Strenger gevangenisregime voor gevaarlijke leden georganiseerde misdaad
Nederland krijgt een gevangenisregime voor zware criminelen dat vergelijkbaar is met dat voor de maffia in Italië. Gevaarlijke leden van de georganiseerde misdaad die in de gevangenis zitten worden nog meer beperkt in hun communicatiemogelijkheden.
Een ruime Kamermeerderheid steunt het wetsvoorstel hierover van minister voor Rechtsbescherming Weerwind. De gedetineerden worden afgesloten van hun criminele netwerk zodat zij vanuit de cel geen drugsdeals, ontsnappingen of moorden meer kunnen organiseren.
Het gaat om een kleine groep zeer gevaarlijke criminelen met veel geld en macht, die een bedreiging voor de veiligheid en de democratische rechtsstaat vormen.
De moorden op de broer van kroongetuige Nabil B., op advocaat Derk Wiersum en op B.'s vertrouwenspersoon en journalist Peter R. de Vries hebben bewezen dat het niet bij dreigementen blijft. Dagelijks worden rechters, advocaten, politici en andere 'hoeders van de rechtsstaat' beveiligd omdat er een aanslag op hen kan worden gepleegd.

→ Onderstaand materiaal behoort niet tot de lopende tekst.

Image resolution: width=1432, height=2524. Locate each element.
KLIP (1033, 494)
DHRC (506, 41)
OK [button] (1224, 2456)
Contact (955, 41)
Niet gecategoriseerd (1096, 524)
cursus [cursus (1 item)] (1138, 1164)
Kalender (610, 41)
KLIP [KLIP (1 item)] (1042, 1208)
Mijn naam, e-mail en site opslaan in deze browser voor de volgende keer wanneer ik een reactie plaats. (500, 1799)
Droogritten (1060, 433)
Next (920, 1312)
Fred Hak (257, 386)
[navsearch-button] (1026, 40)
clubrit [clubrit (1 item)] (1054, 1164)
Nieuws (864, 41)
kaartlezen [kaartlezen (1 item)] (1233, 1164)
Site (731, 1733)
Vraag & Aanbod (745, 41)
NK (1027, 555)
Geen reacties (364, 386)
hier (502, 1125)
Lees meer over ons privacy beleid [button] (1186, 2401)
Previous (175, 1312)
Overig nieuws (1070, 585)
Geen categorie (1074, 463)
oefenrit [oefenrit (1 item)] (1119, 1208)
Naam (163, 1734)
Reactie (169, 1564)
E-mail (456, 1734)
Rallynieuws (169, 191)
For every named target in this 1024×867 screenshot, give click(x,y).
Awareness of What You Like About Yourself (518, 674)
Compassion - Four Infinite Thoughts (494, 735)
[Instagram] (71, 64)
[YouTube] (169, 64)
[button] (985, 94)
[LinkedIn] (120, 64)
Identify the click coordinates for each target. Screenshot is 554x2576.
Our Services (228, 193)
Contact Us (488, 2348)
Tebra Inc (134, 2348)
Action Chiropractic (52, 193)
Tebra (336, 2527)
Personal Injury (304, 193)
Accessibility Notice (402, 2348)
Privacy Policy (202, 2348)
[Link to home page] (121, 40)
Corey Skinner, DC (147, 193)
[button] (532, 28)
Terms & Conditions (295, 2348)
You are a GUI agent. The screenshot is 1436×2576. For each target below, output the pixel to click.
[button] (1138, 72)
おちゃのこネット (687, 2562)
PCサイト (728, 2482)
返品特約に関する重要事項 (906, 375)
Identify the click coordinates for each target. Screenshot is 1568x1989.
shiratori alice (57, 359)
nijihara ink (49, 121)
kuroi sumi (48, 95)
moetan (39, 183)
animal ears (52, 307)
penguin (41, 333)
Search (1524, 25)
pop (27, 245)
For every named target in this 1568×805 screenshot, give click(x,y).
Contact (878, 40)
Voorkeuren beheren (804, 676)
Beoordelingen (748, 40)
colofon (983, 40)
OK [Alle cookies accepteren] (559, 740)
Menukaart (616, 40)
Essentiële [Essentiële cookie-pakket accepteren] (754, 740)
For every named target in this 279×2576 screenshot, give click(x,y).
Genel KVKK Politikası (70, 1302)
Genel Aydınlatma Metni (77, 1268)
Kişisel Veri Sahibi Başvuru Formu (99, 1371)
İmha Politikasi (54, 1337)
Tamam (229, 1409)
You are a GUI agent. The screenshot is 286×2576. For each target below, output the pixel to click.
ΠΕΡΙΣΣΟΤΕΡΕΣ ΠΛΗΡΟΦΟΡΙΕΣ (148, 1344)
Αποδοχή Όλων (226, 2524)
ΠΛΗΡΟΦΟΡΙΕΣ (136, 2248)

De strengere maatregelen komen deels van VVD-Kamerlid Ulysse Ellian, zelf een van de zwaarst beveiligde politici vanwege zijn voorstellen tegen de georganiseerde misdaad:
Dit soort criminelen wordt, verdacht of veroordeeld, opgesloten in de EBI (Extra Beveiligde Inrichting) in Vught of in een gewone gevangenis op een AIT (Afdeling Intensief Toezicht). De minister besluit wie daar voor in aanmerking komen. Op dit moment zitten daar al honderd personen.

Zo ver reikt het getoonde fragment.